View Single Post
  #50  
Old 09-27-2019, 04:45 PM
Benanov Benanov is offline
Sarnak


Join Date: Jun 2019
Posts: 352
Default Technical explanation follows

Quote:
Originally Posted by Nargule [You must be logged in to view images. Log in or Register.]
I then downloaded Visual Studio Code and discovered the file got converted from UTF-8 to UTF-8 with BOM. I have no idea what BOM is, but converting it back to standard UTF-8 encoding fixed the issue and now I have my strings back, including the crafting success string!
BOM is the UTF "byte order mark" - this is used in other UTF versions (UTF-16, UTF-32) to tell programs reading this file which way the bytes go, as most files are read a byte at a time, but you need more than one byte to determine a character. Basically - is it BA or AB? ABCD or DCBA? That's what a BOM is for.

However, in UTF-8, this is pretty much pointless - because in UTF-8, the general size of a character is one byte, so there's no order required.
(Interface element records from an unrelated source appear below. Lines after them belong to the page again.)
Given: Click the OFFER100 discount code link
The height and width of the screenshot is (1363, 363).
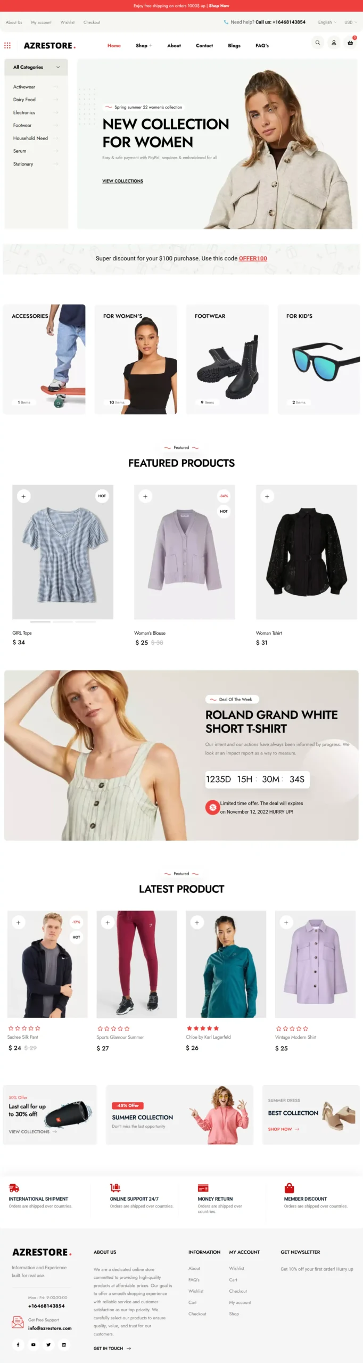Looking at the screenshot, I should click(x=253, y=259).
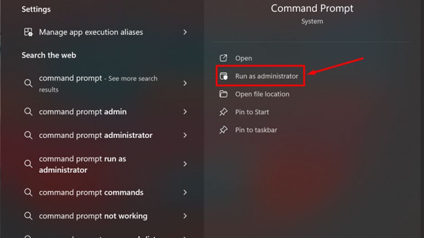Screen dimensions: 424x238
Task: Select Run as administrator
Action: pyautogui.click(x=267, y=76)
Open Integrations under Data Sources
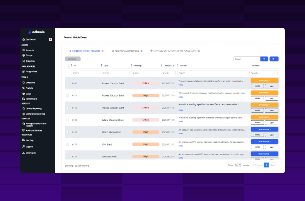Viewport: 305px width, 201px height. tap(31, 71)
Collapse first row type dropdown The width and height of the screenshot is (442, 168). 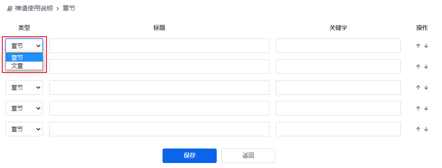tap(24, 46)
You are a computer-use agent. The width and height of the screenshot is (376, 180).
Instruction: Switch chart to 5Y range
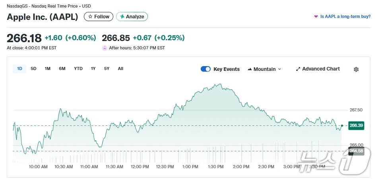(x=107, y=68)
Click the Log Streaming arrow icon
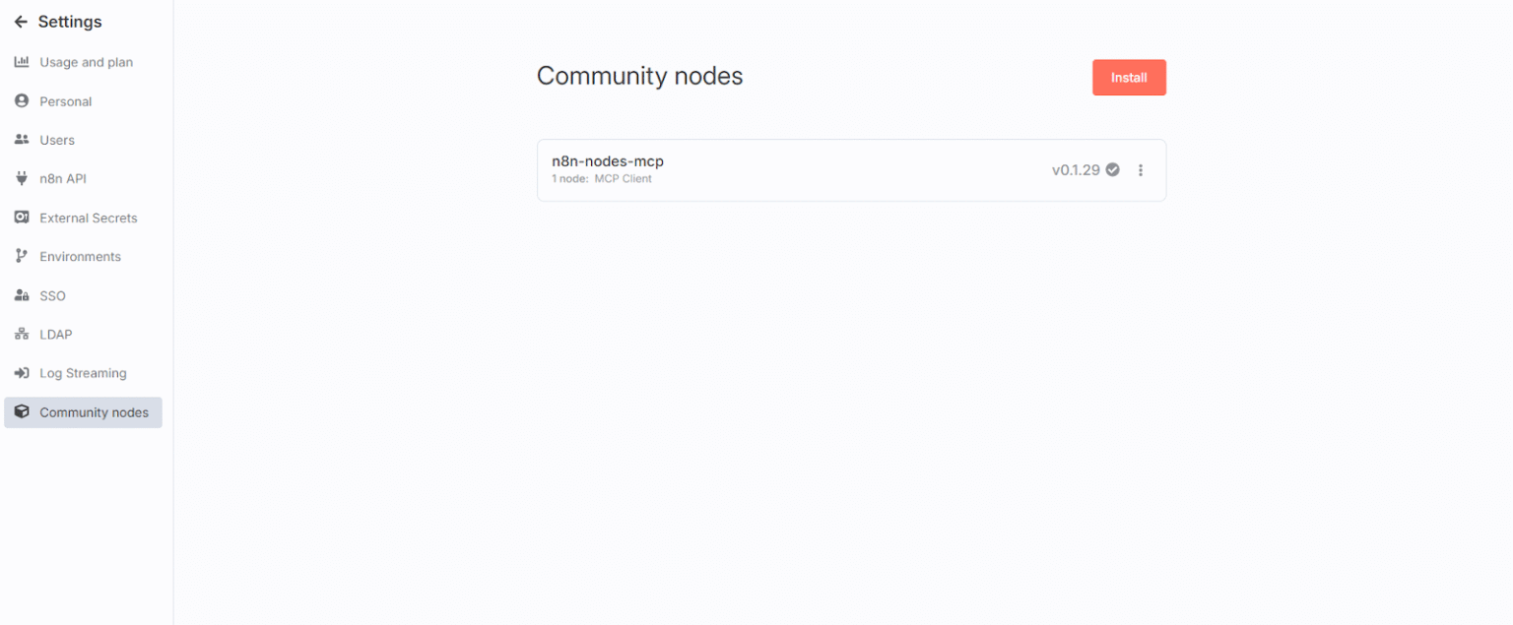The image size is (1513, 625). 22,373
It basically is only useful to say "HEY, THIS FILE IS UTF-8!" and is generally regarded as superfluous.

Older software, like EQ, will choke and die on the BOM. UTF text wasn't big in Windows at this time - most of the time you'd have files in one or more code-pages - Windows-1252 being the dominant one for English text in the US. (For giggles: ASCII, UTF-8 and Windows-1252 are generally seen as compatible, but certain characters will be all sorts of broken if you don't properly translate from one to the other. "Smart quotes" are the most common points of breakage.)

I'm not surprised EQ never accounted for people mucking with the interface text files. They're controlled by the server and would have been updated / checksummed by the patcher, so it doesn't surprise me that no engineering effort was expended in making sure EQ could handle a text file in a different format than what was expected.

If I had $10 for every time I had a BOM cause a bomb at my old job (I did a lot of syndication of news articles), I'd have eaten lunch for free most days.